Apr 29, 2019

Data Mining to Help Prevent Future Brain Injuries

Research, Education, Alumni, Faculty & Staff
Tatyana Mollayeva
By

Heidi Singer

Tatyana MollayevaU of T researchers used a novel data mining approach to uncover the most common medical problems affecting people in the time before they suffered a traumatic brain injury (TBI).

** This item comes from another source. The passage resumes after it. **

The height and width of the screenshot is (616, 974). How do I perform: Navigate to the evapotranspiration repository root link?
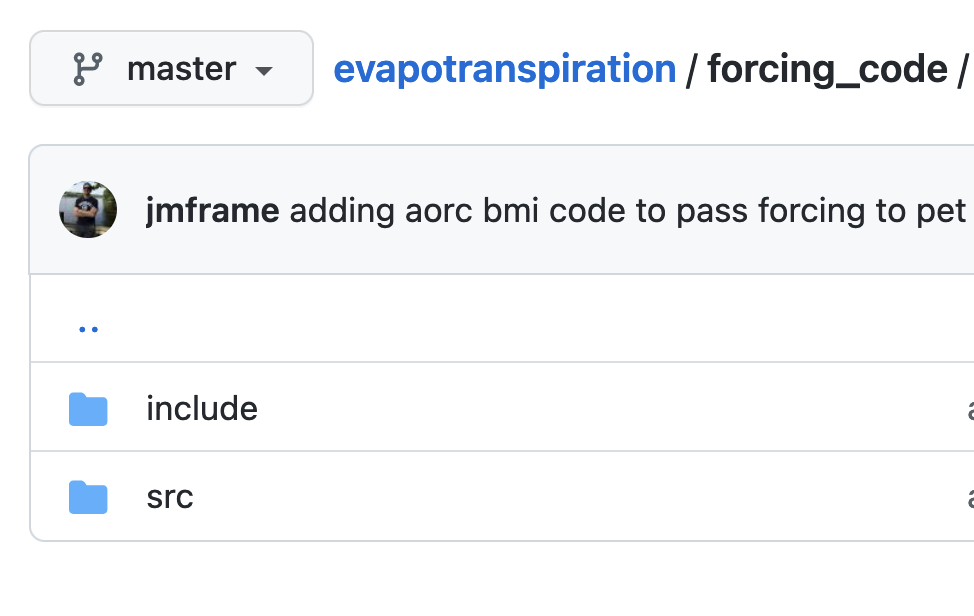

The results can be used to better predict and prevent these life-altering incidents.

Lead author Tatyana Mollayeva, a post-doctoral research fellow in the Acquired Brain Injury Lab at the University of Toronto and the Toronto Rehabilitation Institute-UHN, worked with a team that found some interesting patterns in health status that distinguish people with TBI from those who entered the healthcare system for reasons other than brain injury.

“I was amazed at the numbers of people that had environmental exposure to gases and fumes, electrical currents, sharp objects, machinery and the cold in the five years before their traumatic brain injury,” Mollayeva says. “Our results bring attention to the link between exposure to occupational and other environmental hazards and subsequent critical injuries.”

Neurotoxicity from prescription drugs was another important link to brain injury, says Mollayeva. “Neurotoxic effects can mimic TBI symptoms, especially in the milder spectrum of severity, which adds complexity to the diagnosis of TBI.”

Professor Michael Escobar, a biostatistician at the Dalla Lana School of Public Health, and researchers from the Faculty of Medicine and University Health Network, examined the health records of almost 240,000 Ontario residents who suffered brain injuries, including those involved in falls, assaults and motor vehicle accidents. They sliced and diced the data, studying different time periods, including the five years before injury. Those studied were individually matched based by age, sex, income level, and place of residence.

Research shows two of the most common groups to suffer serious brain injury are older adults who fall and young people, who are at an overall greater risk of injury because of heightened risk-taking behaviours. The research bolstered a long-held hypothesis that the factors associated with injury are multiple, complex, and interdependent.

“TBI is a curious injury because it’s very heterogeneous,” notes Escobar. “It affects elderly women who fall, young hockey players, all kind of people who get into car crashes. So we need a lot of data, and very sophisticated means of analysing it to help identify the range of people at risk. In this study, we used an interesting variety of tools, from psychometrics to classical epidemiology to genomics to machine learning.”

The team’s results were published in Nature’s open-access journal Scientific Reportson April 3. The researchers hope their findings – and big data tools – contribute to the use of precision medicine to identify and intervene those at high risk for a traumatic brain injury.

 

This study was funded by the National Institutes of Health (PI. A. Colantonio).